Auch um die in Thüringen letztes Jahr erstmalig vergebene Junglandwirt:innen-Förderung (Gelder des Thüringer Landwirtschaftsministeriums kofinanziert von ELER-Mitteln) haben wir uns beworben. Wir haben sie jedoch nicht bekommen, weil wir nicht selbständig tätig sind, sondern uns über einen kollektiv organisierten Verein anstellen Lebensmittel in guter Qualität und Quantität für Alle zu produzieren, ist eigentlich öffentliche Daseinsfürsorge. Stattdessen haben selbständige Landwirt:innen und Gärtner:innen hierfür die Verantwortung und sie tragen dabei die mannigfaltigen Risiken ihres Berufsstandes – inklusive körperlicher Überarbeitung – komplett selbst.

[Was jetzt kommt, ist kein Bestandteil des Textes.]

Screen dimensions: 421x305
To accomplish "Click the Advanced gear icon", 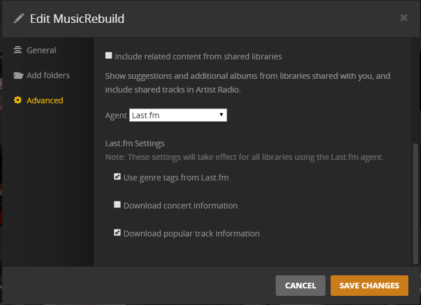I will pyautogui.click(x=18, y=101).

Aber jetzt komme ich schon ein bisschen ins Nörgeln und damit lieber zum nächsten Punkt.

Wo wir hingehen

Der Staat und die EU müssen jetzt massiv in den Umbau der Landwirtschaft investieren und ihre derzeitigen Förderstrategien grundlegend ändern. Ziel muss es sein, resiliente Betriebe zu schaffen, die überwiegend in Direktvermarktung lokale Wertschöpfungsketten beliefern. Betriebe, die auf Dauer nicht von Subventionen abhängen und sich selbst und die Umwelt nicht ausbeuten.

Jetzt:

  • Ein guter Start für diesen Prozess ist der 6-Punkte-Plan der Arbeitsgemeinschaft bäuerliche Landwirtschaft (AbL): Stärkung der Betriebsposition gegenüber dem Handel, Tierwohlabgaben, Erhöhung der Grunderwerbssteuer für Großgrundbesitzer:innen, Entlohnung von Umweltschutz, Umverteilung der GAP-Gelder zur „Einkommensstützung“ und Sicherung der Gentechnikfreiheit.

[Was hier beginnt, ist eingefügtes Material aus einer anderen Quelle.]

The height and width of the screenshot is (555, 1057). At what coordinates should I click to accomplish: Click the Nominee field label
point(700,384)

  • Den Leitfaden der Zukunftskommission Landwirtschaft (ZKL, 2021) und der „Borchert-Kommission“ (2023) in konkrete Politik umsetzen. In beiden Gremien haben sich verschiedensten Interessensgruppen zusammengesetzt -  Landwirtschaft, Wirtschaft, Umwelt-, Natur-, Tier- und Verbraucherschutz sowie Entwicklungszusammenarbeit und Wissenschaft – um wegweisende Vorschläge für die Transformation der landwirtschaftlichen Praxis zu erarbeiten.

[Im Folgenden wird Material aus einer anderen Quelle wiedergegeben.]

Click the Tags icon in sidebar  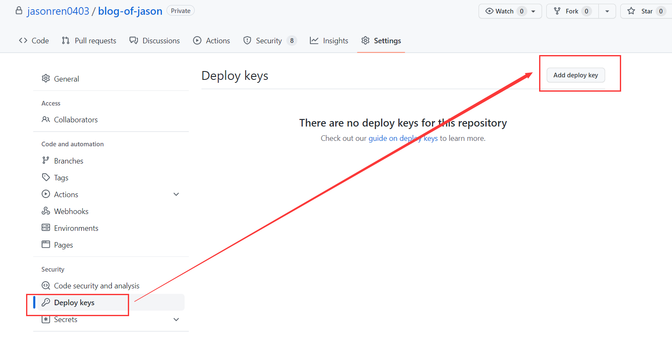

  • Wirksame Mechanismen (Agrarstrukturgesetze) erlassen, die den Verkauf von Land aus außerlandwirtschaftliche Investor:innen verhindern. Damit hinken vor allem die ostdeutschen Länder hinterher, bei denen dieser Ausverkauf noch rasanter vonstatten geht.
  • Unterstützung für Hofübernahmen und -neugründungen. Dazu hat die junge AbL gute Ideen.